'Is JNDI bad as service locator design pattern?
I'm a Java EE nooby developer, According to many resources on the internet which claim that service locator design pattern is an anti-pattern because it hides classes dependecies and more things and should be avoided as many as possbile and using Dependecy Injection instead, as we know JNDI is an implemantation of service locator pattern.
I googled to check that JNDI is an implementation of service locator and i found this response which claims this : Understanding JNDI
Althought i see that JNDI is used in Java EE application for many purposes (Datasources, EJB lookup ...), So should i use it or should i avoid it as more as possible?, if JNDI isn't bad then service locator isn't?
Solution 1:[1]
I think that the one part of your question, whether service locator is good or not or whether JNDI is about this pattern is a bit esoteric. I can give a general advice here as being a software architect for some years now, that a pattern by itself is not good and not bad, it is just a piece of solution that was successfully used before in many cases and thus be declared a pattern in order to be used for future cases which are similar. And another thing is, as opposed to many years ago, when one had to know the GoF book by heart in order to survive an interview, nowadays it is much more important to understand the underlying concepts of a framework like Java EE than to implement all those patterns, because what you have to implement is very often very simple and straightforward, but using them relies on those concepts.
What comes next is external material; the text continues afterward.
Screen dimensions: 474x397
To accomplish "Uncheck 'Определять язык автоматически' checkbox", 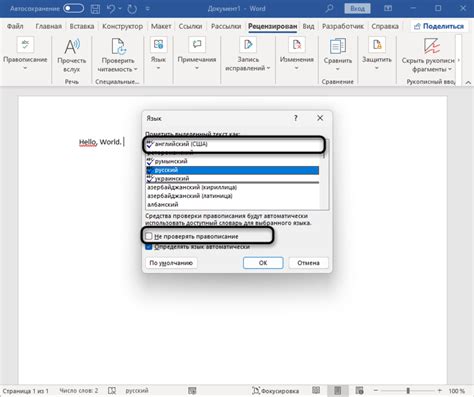I will (x=149, y=247).
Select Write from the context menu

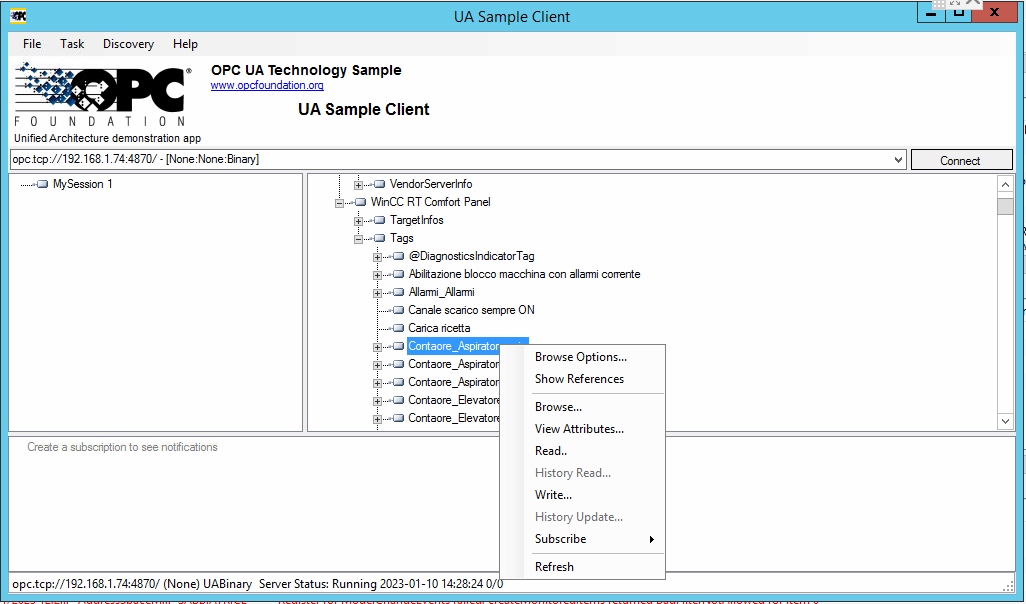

Concerning the second part of your question, you are almost never in need of directly using JNDI, but to use concepts built on top of it, as injection - that is what you should use in your application.
Solution 2:[2]
It's a horrible pattern IMHO since it is a massive security flaw. If dependencies are known at compile time and do not change, then its much easier to audit, gate and control possible vulenrabilities. Even within an organization JDNI is a Trojan horse waiting to be put to nefarious use, if a bad actor ca compromise some other area and your network, then get load whatever they want via a poorly/unwittingly implemented app. This log4j debacle is proof of that: don't allow apps to look-up and load whatever, whenever. It's a stupid idea. It's unsafe.
Solution 3:[3]
In a business environment we end up needing different kinds of data across applications so that it makes sense to store them in a shared location. For instance you may have a set of applications that share the same set of users, and we need authorization information for each of them listing what roles they have so we can know what they need to access. That kind of thing goes into an LDAP data store, you can think of it as a hierarchical database optimized for fast read access.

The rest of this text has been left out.